YOU can’t fool all the people all of the time. Unfortunately, you can generally con quite a few of them temporarily, but it doesn’t usually last very long. The most recent EU summit was a case in point. With all such meetings, investors temporarily accept politicians’ claims to have triumphed at face value, as long as some sort of deal is reached. This time was no different. Within a day or two, however, once the fine print has been read and digested, and the recriminations inevitably begin, investors see sense and start to sell once again.
We are now at that stage. Commodity prices collapsed yesterday, including gold, caught up in the cross-fires of mass selling; continental banks faced huge pressure; stocks slid; Italy sold five-year bonds for 6.47 per cent, the highest rate since the euro was launched; Germany borrowed for two years at 0.29 per cent; the cost of UK government borrowing also fell. It is almost as if last week’s deal had never happened, and for good reason: even if it is implemented, which is far from certain, it won’t work even on its own terms and certainly won’t solve the Eurozone’s real issues.

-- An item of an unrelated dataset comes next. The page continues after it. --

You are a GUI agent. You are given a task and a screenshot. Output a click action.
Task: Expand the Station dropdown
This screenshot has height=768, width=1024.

Several of the non-Eurozone countries that put their names to the treaty are having second thoughts (as sceptics predicted they would). It also looks certain that Ireland will have to hold a referendum on the treaty, as it would substantially change its constitution – budgets would be monitored in advance by Brussels, there would be new constitutional deficit rules and so on -- which could give the Irish the opportunity to vote against the EU and the European establishment. A no vote could kill the euro and set off an unpredictable chain of events.

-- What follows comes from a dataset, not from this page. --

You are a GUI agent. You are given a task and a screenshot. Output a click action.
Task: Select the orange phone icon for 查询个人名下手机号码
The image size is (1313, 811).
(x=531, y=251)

The French presidential elections in April and May are another looming time bomb – even though his jingoistic behaviour and attacks on the UK (he claimed yesterday that “ Cameron behaved like an obstinate kid, with a single obsession”) has given him a boost, Nicolas Sarkozy is still likely to be defeated. Francois Hollande, the socialist candidate, who is even more anti-capitalist than Sarkozy, wants to renegotiate the treaty. Even if he is bluffing, his election would drastically change the EU and make it much more likely to target the City, prompting another bust-up.
The UK, meanwhile, continues to stand firm on its own decision not to sign up to the treaty, a move which has done wonders for David Cameron’s standing among the public as a whole and his party. Last night’s YouGov/Sun poll has the Tories on 40 per cent despite all the economic woes (a massive jump since last week), Labour relegated to second place at 38 per cent and the Lib Dems on 10 per cent. Most ordinary business executives also agree with Cameron’s decision. A ComRes survey for Open Europe found that 69 per cent of financial services professionals would support the UK having a veto on future EU financial regulation and other financial measures, even if it reduces their access to the single market, a position that refutes the scare stories put forward by obsessively pro-EU industry lobbyists; 56 per cent think that the costs of EU financial regulation outweigh the benefits of the single market to the City. It is now vital that Cameron stick to his guns and doesn’t surrender to Franco-German pressure. The Eurozone is in a deep, existential and possibly fatal crisis. The UK needs to look beyond Europe for its future prosperity.